The payer will now have to be more vigilant and might also be expected to conduct a reasonable due diligence before granting benefit of treaty to any non-resident.

Also, in cases where taxes are to be borne by the payer and the non-resident does not furnish the requisite documents to grant treaty benefit, the taxes will have to be grossed-up at the rate of 20%, increasing the cost for the payer significantly. 

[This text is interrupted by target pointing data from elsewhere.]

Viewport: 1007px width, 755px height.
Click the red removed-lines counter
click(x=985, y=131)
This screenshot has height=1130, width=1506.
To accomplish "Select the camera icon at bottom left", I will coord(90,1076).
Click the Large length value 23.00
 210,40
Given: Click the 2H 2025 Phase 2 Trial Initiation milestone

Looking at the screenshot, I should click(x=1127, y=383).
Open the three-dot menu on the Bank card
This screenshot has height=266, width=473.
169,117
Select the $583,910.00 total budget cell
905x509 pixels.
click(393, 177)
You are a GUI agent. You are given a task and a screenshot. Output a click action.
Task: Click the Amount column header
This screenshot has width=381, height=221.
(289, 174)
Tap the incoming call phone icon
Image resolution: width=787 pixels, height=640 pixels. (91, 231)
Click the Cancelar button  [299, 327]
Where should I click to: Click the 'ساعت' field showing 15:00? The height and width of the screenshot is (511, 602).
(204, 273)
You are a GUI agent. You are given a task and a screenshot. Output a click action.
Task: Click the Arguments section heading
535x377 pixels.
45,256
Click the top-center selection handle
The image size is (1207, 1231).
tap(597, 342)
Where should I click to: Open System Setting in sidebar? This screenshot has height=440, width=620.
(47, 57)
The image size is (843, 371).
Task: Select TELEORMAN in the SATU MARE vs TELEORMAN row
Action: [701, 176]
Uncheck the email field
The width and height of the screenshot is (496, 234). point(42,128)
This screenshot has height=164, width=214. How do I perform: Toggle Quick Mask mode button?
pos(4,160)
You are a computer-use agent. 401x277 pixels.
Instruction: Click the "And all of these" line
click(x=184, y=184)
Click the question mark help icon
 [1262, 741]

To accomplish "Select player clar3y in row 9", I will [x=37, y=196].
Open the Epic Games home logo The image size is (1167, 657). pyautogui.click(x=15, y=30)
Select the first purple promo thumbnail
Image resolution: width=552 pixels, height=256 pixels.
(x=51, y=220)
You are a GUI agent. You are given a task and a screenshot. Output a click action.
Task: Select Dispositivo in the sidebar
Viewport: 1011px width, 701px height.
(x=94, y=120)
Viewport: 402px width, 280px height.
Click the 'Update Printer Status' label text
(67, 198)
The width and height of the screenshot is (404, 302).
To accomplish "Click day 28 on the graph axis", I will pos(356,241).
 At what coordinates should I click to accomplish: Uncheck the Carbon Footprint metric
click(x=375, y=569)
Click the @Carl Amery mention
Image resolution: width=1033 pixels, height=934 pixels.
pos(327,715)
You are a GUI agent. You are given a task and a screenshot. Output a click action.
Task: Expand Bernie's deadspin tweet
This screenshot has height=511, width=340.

On a concluding note, the increase in the tax rate on Royalty and FTS is not a welcome amendment for the non-residents as well as the payers/deductors:

  1. Doubling the tax rate straightaway is quite surprising and alarming.
  2. With increase in use of technology, remittances in the nature of royalty and FTS are common. Sudden increase in the tax rate will not be perceived well globally and may cause impediments in the growth of the economy.
  3. The non-residents will have to maintain robust documentation to justify entitlement to treaty benefit. The compliance burden will also increase on account of obtaining PAN, furnishing electronic Form 10F, filing of income-tax return, etc.
  4. While the rationale behind the increased tax rate in not known, the intention of the Legislature seems to compel the non-residents to obtain PAN and register on the Indian income-tax portal, unless they do not wish to avail treaty benefit. This would facilitate the tax department to conveniently approach the non-resident and scrutinize their case.
  5. The increase in tax rate can have draconian implications if the payer/deductor is treated as an assessee-in-default for non/short deduction of tax at source. 

The above document is contributed by – Ronak Doshi & Jinal Jain, Partners 

[1] The Bill has received the President’s assent and has been enacted as Finance Act, 2023.
[2] Highest surcharge rate applicable to a Foreign Company
[3] S. 115 A provides for special tax rates on inter alia royalty and FTS in the case of non-residents
[4] For instance, refer India’s tax treaties with Australia, Mauritius, Singapore, Switzerland, UK, US

Disclaimer: This document is intended to provide certain general information and should not be construed as professional advice. It should neither be regarded as comprehensive nor sufficient for the purposes of decision making. The firm does not take any responsibility for accuracy of the document nor undertakes any legal liability for any of the contents in this document. Without prior permission of the firm, this document may not be quoted in whole or in part or otherwise.